The records below need retyping in full; give them again exactly.

Task input:
=== Begin Enclosure ===
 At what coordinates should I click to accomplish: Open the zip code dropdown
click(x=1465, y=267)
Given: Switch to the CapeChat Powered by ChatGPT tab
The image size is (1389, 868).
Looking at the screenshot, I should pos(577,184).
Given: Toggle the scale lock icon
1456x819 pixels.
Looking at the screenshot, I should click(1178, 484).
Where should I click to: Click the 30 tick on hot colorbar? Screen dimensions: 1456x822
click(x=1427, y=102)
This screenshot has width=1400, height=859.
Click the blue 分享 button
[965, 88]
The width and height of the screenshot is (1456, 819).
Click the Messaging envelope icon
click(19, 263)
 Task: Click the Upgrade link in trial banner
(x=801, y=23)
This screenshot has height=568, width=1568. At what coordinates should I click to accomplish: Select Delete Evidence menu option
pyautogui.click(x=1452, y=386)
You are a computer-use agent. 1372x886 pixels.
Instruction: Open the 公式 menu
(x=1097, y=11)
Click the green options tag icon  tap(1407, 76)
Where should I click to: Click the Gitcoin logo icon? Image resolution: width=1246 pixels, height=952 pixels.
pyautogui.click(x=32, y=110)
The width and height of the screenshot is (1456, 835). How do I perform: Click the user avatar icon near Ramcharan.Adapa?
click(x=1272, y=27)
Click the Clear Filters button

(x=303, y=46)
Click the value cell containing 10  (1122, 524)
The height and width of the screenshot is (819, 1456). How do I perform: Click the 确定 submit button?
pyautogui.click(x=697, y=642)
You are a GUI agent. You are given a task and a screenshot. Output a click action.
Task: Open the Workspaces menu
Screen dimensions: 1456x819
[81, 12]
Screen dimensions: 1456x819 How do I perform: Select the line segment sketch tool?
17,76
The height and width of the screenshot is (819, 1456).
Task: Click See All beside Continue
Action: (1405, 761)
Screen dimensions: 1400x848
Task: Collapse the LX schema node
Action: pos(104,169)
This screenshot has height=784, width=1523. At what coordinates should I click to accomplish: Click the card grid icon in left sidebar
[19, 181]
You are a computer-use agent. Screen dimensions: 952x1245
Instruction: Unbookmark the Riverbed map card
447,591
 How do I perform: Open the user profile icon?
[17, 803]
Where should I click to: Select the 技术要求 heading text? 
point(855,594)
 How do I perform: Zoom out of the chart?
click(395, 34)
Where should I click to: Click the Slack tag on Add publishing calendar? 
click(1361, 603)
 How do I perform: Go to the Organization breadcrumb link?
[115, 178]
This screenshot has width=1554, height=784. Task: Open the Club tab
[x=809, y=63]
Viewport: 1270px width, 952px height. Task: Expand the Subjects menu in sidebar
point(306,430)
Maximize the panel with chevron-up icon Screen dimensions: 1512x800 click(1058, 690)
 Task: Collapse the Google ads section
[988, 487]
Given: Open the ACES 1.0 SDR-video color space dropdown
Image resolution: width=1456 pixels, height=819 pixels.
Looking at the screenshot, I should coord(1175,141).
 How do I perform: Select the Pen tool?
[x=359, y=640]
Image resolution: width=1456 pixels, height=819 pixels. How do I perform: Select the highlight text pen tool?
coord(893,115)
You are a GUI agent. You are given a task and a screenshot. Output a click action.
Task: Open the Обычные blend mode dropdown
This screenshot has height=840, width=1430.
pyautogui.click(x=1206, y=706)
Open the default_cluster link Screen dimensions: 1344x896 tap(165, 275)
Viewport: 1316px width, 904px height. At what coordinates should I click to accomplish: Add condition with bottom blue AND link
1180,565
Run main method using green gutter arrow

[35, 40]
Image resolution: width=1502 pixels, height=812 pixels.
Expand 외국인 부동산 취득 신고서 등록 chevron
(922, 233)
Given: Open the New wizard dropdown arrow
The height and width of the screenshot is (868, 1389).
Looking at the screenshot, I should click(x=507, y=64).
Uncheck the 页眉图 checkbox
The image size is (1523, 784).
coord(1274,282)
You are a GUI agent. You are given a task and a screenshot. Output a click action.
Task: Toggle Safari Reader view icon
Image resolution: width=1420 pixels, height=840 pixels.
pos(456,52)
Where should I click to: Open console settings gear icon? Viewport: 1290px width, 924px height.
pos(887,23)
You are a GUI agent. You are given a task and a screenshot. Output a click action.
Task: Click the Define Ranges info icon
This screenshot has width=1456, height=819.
=== End Enclosure ===
Expected answer:
 At what coordinates should I click to accomplish: Open the zip code dropdown
click(x=1465, y=267)
Given: Switch to the CapeChat Powered by ChatGPT tab
The image size is (1389, 868).
Looking at the screenshot, I should pos(577,184).
Given: Toggle the scale lock icon
1456x819 pixels.
Looking at the screenshot, I should click(1178, 484).
Where should I click to: Click the 30 tick on hot colorbar? Screen dimensions: 1456x822
click(x=1427, y=102)
This screenshot has width=1400, height=859.
Click the blue 分享 button
[965, 88]
The width and height of the screenshot is (1456, 819).
Click the Messaging envelope icon
click(19, 263)
 Task: Click the Upgrade link in trial banner
(x=801, y=23)
This screenshot has height=568, width=1568. At what coordinates should I click to accomplish: Select Delete Evidence menu option
pyautogui.click(x=1452, y=386)
You are a computer-use agent. 1372x886 pixels.
Instruction: Open the 公式 menu
(x=1097, y=11)
Click the green options tag icon  tap(1407, 76)
Where should I click to: Click the Gitcoin logo icon? Image resolution: width=1246 pixels, height=952 pixels.
pyautogui.click(x=32, y=110)
The width and height of the screenshot is (1456, 835). How do I perform: Click the user avatar icon near Ramcharan.Adapa?
click(x=1272, y=27)
Click the Clear Filters button

(x=303, y=46)
Click the value cell containing 10  (1122, 524)
The height and width of the screenshot is (819, 1456). How do I perform: Click the 确定 submit button?
pyautogui.click(x=697, y=642)
You are a GUI agent. You are given a task and a screenshot. Output a click action.
Task: Open the Workspaces menu
Screen dimensions: 1456x819
[81, 12]
Screen dimensions: 1456x819 How do I perform: Select the line segment sketch tool?
17,76
The height and width of the screenshot is (819, 1456).
Task: Click See All beside Continue
Action: (1405, 761)
Screen dimensions: 1400x848
Task: Collapse the LX schema node
Action: pos(104,169)
This screenshot has height=784, width=1523. At what coordinates should I click to accomplish: Click the card grid icon in left sidebar
[19, 181]
You are a computer-use agent. Screen dimensions: 952x1245
Instruction: Unbookmark the Riverbed map card
447,591
 How do I perform: Open the user profile icon?
[17, 803]
Where should I click to: Select the 技术要求 heading text? 
point(855,594)
 How do I perform: Zoom out of the chart?
click(395, 34)
Where should I click to: Click the Slack tag on Add publishing calendar? 
click(1361, 603)
 How do I perform: Go to the Organization breadcrumb link?
[115, 178]
This screenshot has width=1554, height=784. Task: Open the Club tab
[x=809, y=63]
Viewport: 1270px width, 952px height. Task: Expand the Subjects menu in sidebar
point(306,430)
Maximize the panel with chevron-up icon Screen dimensions: 1512x800 click(1058, 690)
 Task: Collapse the Google ads section
[988, 487]
Given: Open the ACES 1.0 SDR-video color space dropdown
Image resolution: width=1456 pixels, height=819 pixels.
Looking at the screenshot, I should coord(1175,141).
 How do I perform: Select the Pen tool?
[x=359, y=640]
Image resolution: width=1456 pixels, height=819 pixels. How do I perform: Select the highlight text pen tool?
coord(893,115)
You are a GUI agent. You are given a task and a screenshot. Output a click action.
Task: Open the Обычные blend mode dropdown
This screenshot has height=840, width=1430.
pyautogui.click(x=1206, y=706)
Open the default_cluster link Screen dimensions: 1344x896 tap(165, 275)
Viewport: 1316px width, 904px height. At what coordinates should I click to accomplish: Add condition with bottom blue AND link
1180,565
Run main method using green gutter arrow

[35, 40]
Image resolution: width=1502 pixels, height=812 pixels.
Expand 외국인 부동산 취득 신고서 등록 chevron
(922, 233)
Given: Open the New wizard dropdown arrow
The height and width of the screenshot is (868, 1389).
Looking at the screenshot, I should click(x=507, y=64).
Uncheck the 页眉图 checkbox
The image size is (1523, 784).
coord(1274,282)
You are a GUI agent. You are given a task and a screenshot. Output a click action.
Task: Toggle Safari Reader view icon
Image resolution: width=1420 pixels, height=840 pixels.
pos(456,52)
Where should I click to: Open console settings gear icon? Viewport: 1290px width, 924px height.
pos(887,23)
You are a GUI agent. You are given a task and a screenshot. Output a click action.
Task: Click the Define Ranges info icon
This screenshot has width=1456, height=819.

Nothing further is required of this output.